A ambulante Lucimar da Silva, de 49 anos, faz parte do grupo dos que já conseguiu acessar o benefício. A vendedora atua no centro do Rio de Janeiro e está há mais de dois meses sem trabalhar. Lucimar é mãe solteira de uma criança autista e de um jovem de 23 anos. Ela está recebendo o valor máximo do benefício R$ 1200, no entanto, tem gastos com a saúde do seu filho autista que a obriga a viver no limite.
“Mudou tudo, alimentação, a despesa, você almoça e não janta, janta e não almoça para não faltar para ele [a criança]. Você deixa mais as despesas para a criança, tem comida, remédio, ele tem uma alergia terrível à mudança de temperatura do tempo, se hoje amanhecer chovendo, ele já amanhece doente”, conta.
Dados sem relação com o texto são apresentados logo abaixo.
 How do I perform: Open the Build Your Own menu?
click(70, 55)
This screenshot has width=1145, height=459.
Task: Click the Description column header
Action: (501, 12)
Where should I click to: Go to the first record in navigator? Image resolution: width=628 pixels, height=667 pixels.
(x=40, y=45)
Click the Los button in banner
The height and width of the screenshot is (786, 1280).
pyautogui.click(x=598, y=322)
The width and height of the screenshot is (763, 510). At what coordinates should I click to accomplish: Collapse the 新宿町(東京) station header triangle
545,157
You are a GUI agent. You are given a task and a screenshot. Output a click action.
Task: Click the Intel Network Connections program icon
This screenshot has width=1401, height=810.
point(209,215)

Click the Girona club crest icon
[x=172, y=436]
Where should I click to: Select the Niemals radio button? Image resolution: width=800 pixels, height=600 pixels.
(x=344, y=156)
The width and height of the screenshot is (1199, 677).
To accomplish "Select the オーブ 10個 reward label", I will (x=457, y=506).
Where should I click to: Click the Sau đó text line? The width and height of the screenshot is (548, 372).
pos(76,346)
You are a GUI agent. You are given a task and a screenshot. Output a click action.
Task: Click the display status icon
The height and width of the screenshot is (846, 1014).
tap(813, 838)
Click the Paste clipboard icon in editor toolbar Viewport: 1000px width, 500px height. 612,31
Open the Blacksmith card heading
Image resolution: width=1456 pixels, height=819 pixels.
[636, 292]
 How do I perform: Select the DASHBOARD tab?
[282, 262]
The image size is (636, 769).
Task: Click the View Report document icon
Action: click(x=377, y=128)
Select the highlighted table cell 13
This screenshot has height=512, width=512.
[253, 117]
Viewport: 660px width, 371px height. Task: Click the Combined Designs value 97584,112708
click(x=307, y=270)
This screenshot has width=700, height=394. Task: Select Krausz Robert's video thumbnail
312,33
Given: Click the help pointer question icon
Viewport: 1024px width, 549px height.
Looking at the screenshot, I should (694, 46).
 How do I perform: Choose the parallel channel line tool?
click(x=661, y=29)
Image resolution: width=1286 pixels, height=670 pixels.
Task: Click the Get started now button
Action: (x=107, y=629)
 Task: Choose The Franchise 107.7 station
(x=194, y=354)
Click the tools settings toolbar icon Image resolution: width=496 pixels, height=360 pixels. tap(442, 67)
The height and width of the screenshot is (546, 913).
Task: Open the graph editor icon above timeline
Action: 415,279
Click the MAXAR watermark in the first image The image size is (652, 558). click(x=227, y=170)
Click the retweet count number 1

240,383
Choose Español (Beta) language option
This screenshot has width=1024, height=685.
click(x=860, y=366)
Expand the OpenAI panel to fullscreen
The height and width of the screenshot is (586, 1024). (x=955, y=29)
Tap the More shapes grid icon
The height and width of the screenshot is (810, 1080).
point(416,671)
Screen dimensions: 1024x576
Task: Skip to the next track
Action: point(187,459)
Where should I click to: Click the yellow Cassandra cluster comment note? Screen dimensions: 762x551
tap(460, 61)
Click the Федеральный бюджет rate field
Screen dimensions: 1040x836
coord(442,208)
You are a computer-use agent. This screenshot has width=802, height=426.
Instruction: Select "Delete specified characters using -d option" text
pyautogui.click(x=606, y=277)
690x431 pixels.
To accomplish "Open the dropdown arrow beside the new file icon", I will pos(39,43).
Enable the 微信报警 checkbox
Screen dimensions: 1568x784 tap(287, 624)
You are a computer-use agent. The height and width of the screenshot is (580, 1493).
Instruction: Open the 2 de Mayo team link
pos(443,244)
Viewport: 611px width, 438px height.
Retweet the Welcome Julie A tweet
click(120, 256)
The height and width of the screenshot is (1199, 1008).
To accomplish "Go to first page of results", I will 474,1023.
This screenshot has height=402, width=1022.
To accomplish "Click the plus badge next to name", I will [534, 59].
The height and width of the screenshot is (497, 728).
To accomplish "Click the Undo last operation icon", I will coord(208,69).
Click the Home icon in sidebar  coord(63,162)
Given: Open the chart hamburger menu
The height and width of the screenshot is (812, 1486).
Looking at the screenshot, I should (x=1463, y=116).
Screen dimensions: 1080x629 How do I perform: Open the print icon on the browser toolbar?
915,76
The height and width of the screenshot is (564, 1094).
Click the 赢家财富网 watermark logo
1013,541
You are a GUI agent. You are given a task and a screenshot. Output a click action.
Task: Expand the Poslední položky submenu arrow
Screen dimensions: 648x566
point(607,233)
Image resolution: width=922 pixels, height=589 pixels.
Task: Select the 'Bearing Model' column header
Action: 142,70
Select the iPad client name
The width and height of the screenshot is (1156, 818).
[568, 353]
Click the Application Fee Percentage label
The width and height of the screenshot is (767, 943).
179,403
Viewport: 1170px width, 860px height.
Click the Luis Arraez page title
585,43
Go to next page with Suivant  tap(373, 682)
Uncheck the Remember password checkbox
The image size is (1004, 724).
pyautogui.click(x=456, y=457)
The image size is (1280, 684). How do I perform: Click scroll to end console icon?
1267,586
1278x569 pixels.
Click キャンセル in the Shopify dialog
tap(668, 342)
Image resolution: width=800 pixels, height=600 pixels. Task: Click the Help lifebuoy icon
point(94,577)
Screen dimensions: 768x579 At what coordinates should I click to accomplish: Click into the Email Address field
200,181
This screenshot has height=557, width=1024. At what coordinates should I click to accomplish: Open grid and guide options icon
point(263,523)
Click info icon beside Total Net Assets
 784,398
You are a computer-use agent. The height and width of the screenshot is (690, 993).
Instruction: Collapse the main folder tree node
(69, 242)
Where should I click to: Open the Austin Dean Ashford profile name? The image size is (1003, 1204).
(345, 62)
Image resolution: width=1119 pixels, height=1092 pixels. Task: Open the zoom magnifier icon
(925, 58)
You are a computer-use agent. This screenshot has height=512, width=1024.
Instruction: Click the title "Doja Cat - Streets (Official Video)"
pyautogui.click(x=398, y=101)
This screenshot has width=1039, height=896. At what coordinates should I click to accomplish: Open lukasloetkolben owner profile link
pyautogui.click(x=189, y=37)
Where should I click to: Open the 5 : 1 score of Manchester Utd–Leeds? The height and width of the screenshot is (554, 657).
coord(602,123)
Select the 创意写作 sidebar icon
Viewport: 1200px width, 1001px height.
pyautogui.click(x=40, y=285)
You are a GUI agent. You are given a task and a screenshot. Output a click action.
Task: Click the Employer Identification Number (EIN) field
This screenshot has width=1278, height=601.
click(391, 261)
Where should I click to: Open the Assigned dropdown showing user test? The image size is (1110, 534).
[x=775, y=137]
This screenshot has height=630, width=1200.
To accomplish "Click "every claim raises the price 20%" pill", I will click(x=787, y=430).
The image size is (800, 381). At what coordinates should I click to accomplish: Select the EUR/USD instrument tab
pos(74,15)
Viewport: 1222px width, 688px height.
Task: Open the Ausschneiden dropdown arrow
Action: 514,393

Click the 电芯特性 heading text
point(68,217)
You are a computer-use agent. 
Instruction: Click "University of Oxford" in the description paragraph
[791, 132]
A notícia da possibilidade de redução do benefício preocupou Lucimar que possui hepatite C e baixa visão e está no grupo de risco para covid-19. Ao Brasil de Fato, ela destacou que a situação é “desesperadora”.
“É desesperador, às vezes eu durmo três ou quatro horas da manhã e penso: se eu for trabalhar, eu morro e deixo o meu filho sozinho, se eu não for trabalhar, passo necessidade com os dois dentro de casa. Com R$ 200 você vai ter que se arriscar, sendo do grupo de risco ou não sendo, vai ter que se arriscar para trabalhar, por que como vamos comer com esse valor?”, questiona a ambulante que tem contado com o apoio de cestas básicas do Movimento Unido dos Camelôs (MUCA) para complementar o valor recebido através do auxílio federal.
Futuro incerto
De acordo com o Dieese, mais de 52 milhões de brasileiros estão em situação limite para sobreviver. Patrícia Pelatiere ressalta que além da necessidade de se pensar uma ampliação da renda emergencial para um salário mínimo e garantir uma sobrevivência digna para a população, é fundamental um planejamento do governo para a manutenção de empregos.
“Duas medidas que devem ser aprofundadas na sua execução, porque ambas têm problemas, é a questão da manutenção da renda e do emprego dos trabalhadores. Quando falo renda, eu coloco aqui todos os trabalhadores, os informais e os autônomos. Isso deve ser ampliado, prolongado e o auxílio à manutenção das empresas, principalmente das micro, pequenas e médias empresas que são grandes geradoras de empregos e que, efetivamente, não estão tendo acesso ao crédito com baixo juros porque isso ficou na mão dos bancos privados”, afirma.